Sebagaimana tergambar berdasarkan indeks supremasi hukum (rule of law index) yang dirilis World Justice Project tahun 2020, Indonesia menduduki peringkat 59 dari 128 negara. Salah satu aspek yang diukur adalah penegakan hukum dan proses peradilan baik perdata maupun pidana.
“Merujuk hasil survei yang diterbitkan Indonesia Political Opinion pada Oktober 2020, angka ketidakpuasan publik terhadap penegakan hukum di Indonesia mencapai 64 persen. Menunjukan persoalan penegakan hukum di Indonesia masih menyisakan berbagai persoalan,” kata Wakil Ketua Umum FKPPI ini.

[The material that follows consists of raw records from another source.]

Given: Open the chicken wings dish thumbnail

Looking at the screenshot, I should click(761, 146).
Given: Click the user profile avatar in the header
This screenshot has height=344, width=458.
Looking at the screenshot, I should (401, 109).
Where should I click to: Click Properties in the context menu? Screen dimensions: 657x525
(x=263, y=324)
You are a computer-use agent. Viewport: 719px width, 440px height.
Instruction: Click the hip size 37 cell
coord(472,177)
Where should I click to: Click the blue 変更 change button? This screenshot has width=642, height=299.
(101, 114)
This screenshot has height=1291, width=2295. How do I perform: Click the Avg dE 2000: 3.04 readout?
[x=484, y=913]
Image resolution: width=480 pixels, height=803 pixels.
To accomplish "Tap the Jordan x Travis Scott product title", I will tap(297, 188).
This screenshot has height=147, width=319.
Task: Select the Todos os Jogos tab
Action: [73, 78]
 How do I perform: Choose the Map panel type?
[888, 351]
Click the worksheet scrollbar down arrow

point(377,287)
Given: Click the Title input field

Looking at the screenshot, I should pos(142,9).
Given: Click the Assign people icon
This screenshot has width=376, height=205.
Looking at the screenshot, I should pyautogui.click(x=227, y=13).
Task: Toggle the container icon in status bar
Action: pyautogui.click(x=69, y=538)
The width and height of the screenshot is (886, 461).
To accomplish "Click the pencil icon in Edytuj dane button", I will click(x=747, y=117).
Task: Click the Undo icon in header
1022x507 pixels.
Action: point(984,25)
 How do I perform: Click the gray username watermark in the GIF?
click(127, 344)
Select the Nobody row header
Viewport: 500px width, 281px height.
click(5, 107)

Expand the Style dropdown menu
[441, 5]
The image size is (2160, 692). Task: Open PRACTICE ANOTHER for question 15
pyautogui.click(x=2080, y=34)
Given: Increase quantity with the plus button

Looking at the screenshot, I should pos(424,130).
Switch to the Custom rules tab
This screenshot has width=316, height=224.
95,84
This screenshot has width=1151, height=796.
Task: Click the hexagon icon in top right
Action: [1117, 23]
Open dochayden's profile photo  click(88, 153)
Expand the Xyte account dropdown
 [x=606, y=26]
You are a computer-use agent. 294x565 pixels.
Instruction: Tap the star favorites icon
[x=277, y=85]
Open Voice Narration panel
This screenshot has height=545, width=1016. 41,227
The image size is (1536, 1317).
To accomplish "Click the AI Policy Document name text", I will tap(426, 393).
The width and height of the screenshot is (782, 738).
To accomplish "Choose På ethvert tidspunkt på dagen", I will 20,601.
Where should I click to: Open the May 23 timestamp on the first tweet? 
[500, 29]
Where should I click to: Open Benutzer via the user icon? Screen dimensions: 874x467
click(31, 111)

Ditambah dengan adanya kasus ini, semakin mencoreng wajah penegakan hukum di Indonesia. Oleh karena itu, pemerintah dan aparat penegak hukum punya pekerjaan rumah yang berat untuk meningkatkan kepercayaan rakyat. Bukan dengan kata-kata melainkan dengan tindakan nyata. (JN/r*)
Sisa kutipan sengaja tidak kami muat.